Consolidate work systems, collaboration, bottlenecks, institutionalized knowledge, inverse Conway maneuver. Understand that there are parts of your organization, not just your code bases, but the way you, again, that Congress report of Susan Mauldin and reporting … those things just kind of eat you alive. Again, I can give you tons of good references about resilience and blameless and human factors. And I think automating governance. And I took this … I put this in our paper, and I needed to re-word. There’s a last paragraph in Liquid Software that they did an incredible job explaining. But it was sort of focused. It wasn’t as general focused as I needed, so I literally wrote my own version of it. But I literally say … In other words, I could not have written this paragraph had I not read Liquid Software. But I did rewrite this myself.

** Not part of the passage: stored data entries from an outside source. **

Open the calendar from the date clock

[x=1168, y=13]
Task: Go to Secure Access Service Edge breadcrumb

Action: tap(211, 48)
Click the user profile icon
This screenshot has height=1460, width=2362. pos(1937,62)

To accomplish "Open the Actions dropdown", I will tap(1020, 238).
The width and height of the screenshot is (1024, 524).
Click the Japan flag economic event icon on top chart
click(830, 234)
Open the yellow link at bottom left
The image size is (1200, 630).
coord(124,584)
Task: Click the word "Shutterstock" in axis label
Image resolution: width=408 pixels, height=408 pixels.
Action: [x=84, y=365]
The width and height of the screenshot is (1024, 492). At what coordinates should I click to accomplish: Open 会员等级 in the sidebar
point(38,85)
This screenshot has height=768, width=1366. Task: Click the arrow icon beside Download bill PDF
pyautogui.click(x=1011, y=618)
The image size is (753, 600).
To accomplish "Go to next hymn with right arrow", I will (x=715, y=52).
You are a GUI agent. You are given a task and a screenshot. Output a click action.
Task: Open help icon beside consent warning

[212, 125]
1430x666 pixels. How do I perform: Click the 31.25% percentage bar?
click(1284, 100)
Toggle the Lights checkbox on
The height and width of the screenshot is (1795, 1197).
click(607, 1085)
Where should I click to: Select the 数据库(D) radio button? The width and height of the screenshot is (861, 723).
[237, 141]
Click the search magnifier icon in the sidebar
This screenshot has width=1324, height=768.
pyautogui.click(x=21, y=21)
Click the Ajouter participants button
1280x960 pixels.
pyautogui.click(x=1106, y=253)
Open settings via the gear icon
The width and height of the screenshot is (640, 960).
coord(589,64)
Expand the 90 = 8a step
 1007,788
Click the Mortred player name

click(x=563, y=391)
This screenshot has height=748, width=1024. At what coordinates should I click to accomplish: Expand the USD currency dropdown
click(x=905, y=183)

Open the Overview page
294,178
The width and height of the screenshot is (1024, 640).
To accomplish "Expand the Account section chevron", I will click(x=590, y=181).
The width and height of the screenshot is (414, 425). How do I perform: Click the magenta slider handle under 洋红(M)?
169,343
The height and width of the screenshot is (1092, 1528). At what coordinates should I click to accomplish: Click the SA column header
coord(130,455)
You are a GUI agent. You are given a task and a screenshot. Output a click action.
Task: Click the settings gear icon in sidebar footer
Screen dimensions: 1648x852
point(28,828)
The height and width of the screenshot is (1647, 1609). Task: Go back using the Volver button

You can read it yourself really quick, but basically that’s … And they do an incredible job in Liquid Software sort of ending up with this … Read Liquid Software. It’s really … In other words, it’s about trust. Great, perfect. It’s about trust, right? Trusted source. You know, one company, one of the references [inaudible 00:43:31] they’re using Vault. They created all their signatures from Vault. That’s their authority. There’s a lot of ways to skin this. And one other thing, too. If this is like, “What is he talking about?” So imagine, not only are you sending up these immutable crypto events in some list. But imagine that when you do the build, you tar up all the logs from the build. You hash that, and that goes up in the list. So imagine when the auditor walks in and says, “This can’t be broke.” Like, maybe when quantum breaks through. But for now, nobody could’ve tampered with the build logs, because again, I don’t want to call it blockchain. It’s just a link list of crypto events that are immutable.
The auditors are, and will catch on that, “Yep. We’re done.” Thirty-five day audits turn into four hour audits. “What’s the providence of this change? Oh, here’s the hash. You get it. It’s like everything else we use in the bank. If this doesn’t work, then nothing else in our bank works either. We’re done with that one. What’s the next one? Oh, next one’s the same thing.”
All that said is, I do have a booth. The one on the left is my son. I’m teaching how to, like, he’s a third year electro-engineering student. Georgia Tech, got to brag. I feel so inclined. I’m trying to teach him what sales is like. I’m giving him a taste of our industry. And sales sucks. It’s hard. So you have my permission to go over there and give him a hard time. Cause he’s like going gung ho about, “Dad, what should I say if they do this?” So, we could have a little bit of fun if you want. We might try to sell you something, but we won’t if you don’t want us to. And we do have a couple of books, so … We only brought like, 20 books but if you create a really good conversation with those guys, they’ll give you a book. I’m done. I hope you enjoyed my presentation.